Но вот удар, как будто способный сокрушить всякую веру: в «Диоптре» безжалостно подмечено, что даже незначительное повреждение Плоти искажает или уничтожает душу. Получается, что Дух можно временно уничтожить, а после самыми простыми снадобьями, хоть уксусом под нос, воскресить.
Это свидетельствует о нашем приблизительном или ложном представлении о природе Духа, отождествляемом с рассудком. У Духа так же много состояний, как, по Евангелию, у Отца Небесного — миров. Мы и в бодрствующем виде, тем более — во сне переживаем это множество; что говорить о превращениях Духа, связанных со смертью!

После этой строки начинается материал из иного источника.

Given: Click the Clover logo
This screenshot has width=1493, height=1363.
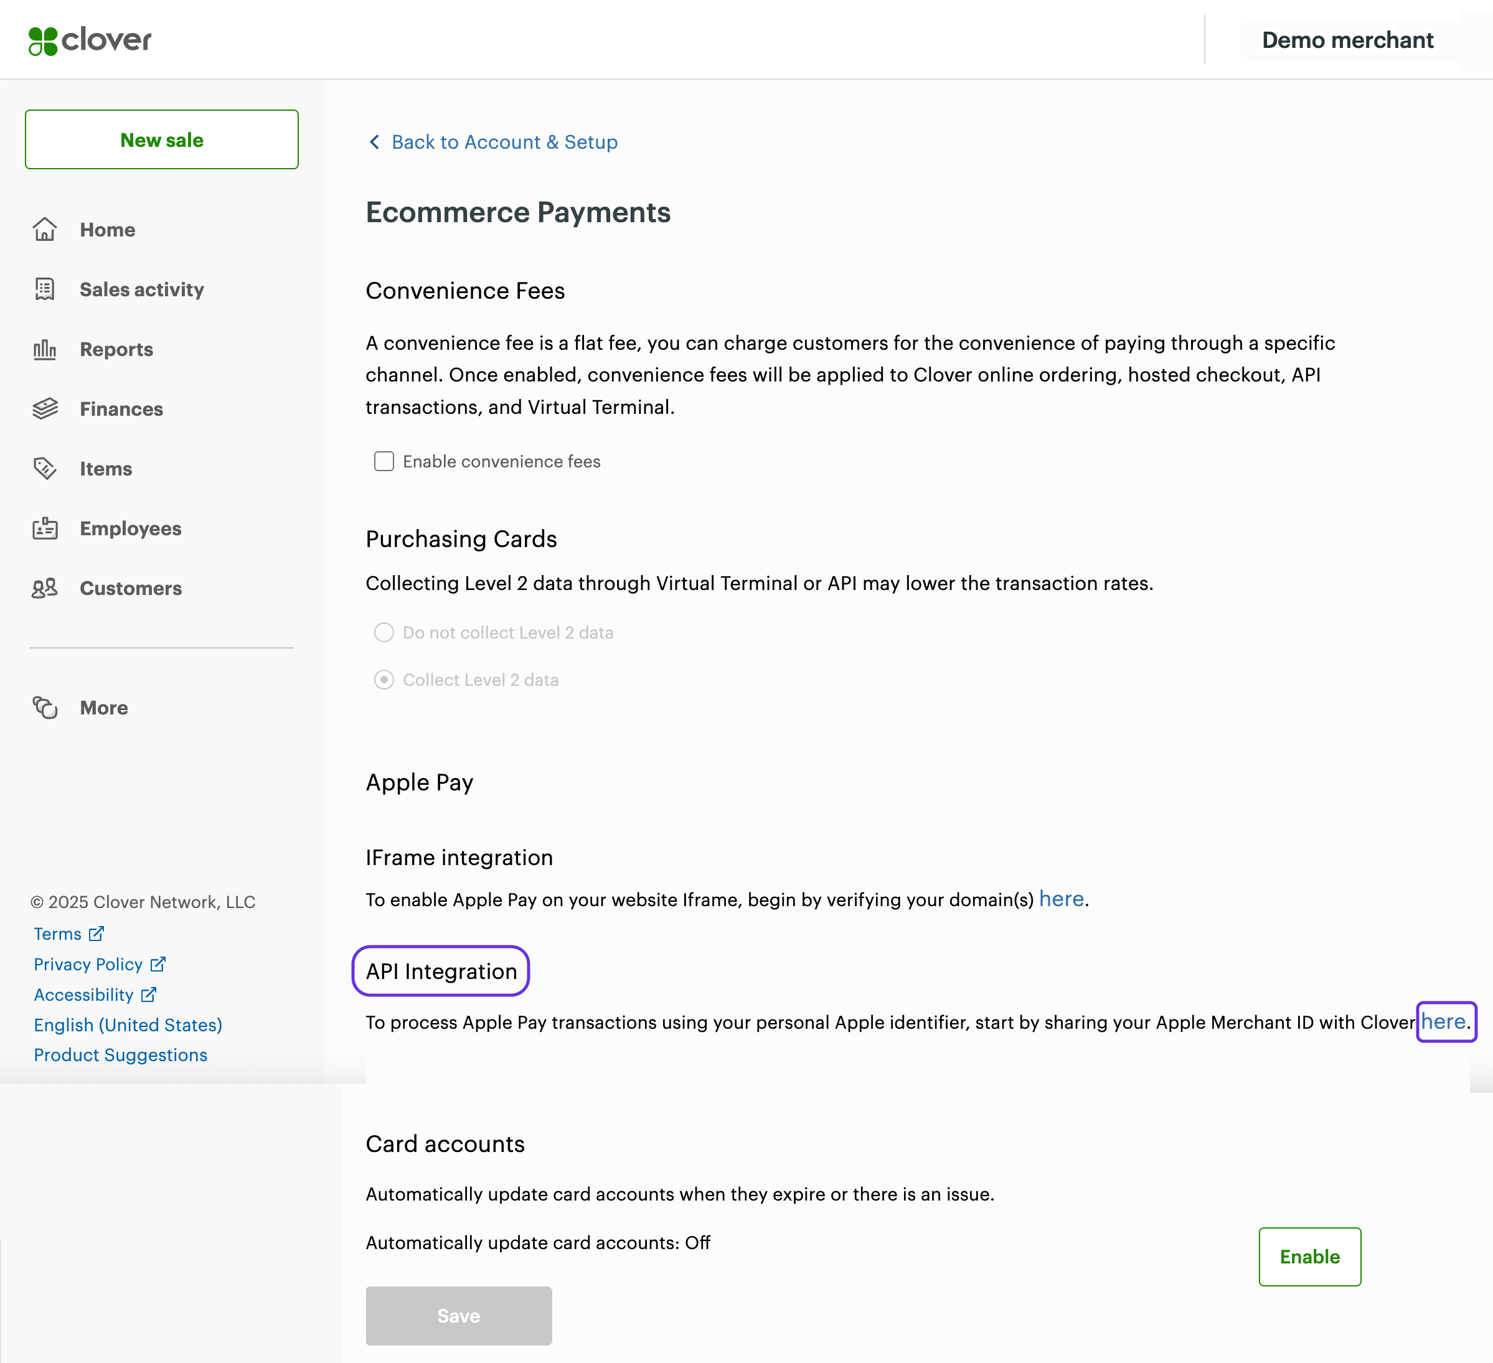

Помиримся же на том, что Дух есть возможность зрячего восприятия Вселенной, что пребывает он не во прахе, а в своём мире и состоянии, вот именно — предвечно и самобытно, и не дерзнём исследовать все его формы и проявления. Такая попытка предпринимается во всех религиях и суевериях. Вот эта вера, будто Дух приоткрывается нам в откровениях пророков, воистину сомнительна.
В спорах волынских социниан мелькало имя богослова Николая Кузанского. Арсений отыскал его трактат в монастырской либерее. Месяц промаявшись с латиницей, поразился близости мыслей. Одна была неутешительна: «Поиски Творца в творении бесполезны. Он должен скорее ускользать от нас, чем открываться...» И даже приоткрытое мы исказим земными понятиями, хотя другого пути нет: «Благословен ты, Господи, что кормишь меня молоком уподоблений, пока не предпишешь твёрдую пищу!»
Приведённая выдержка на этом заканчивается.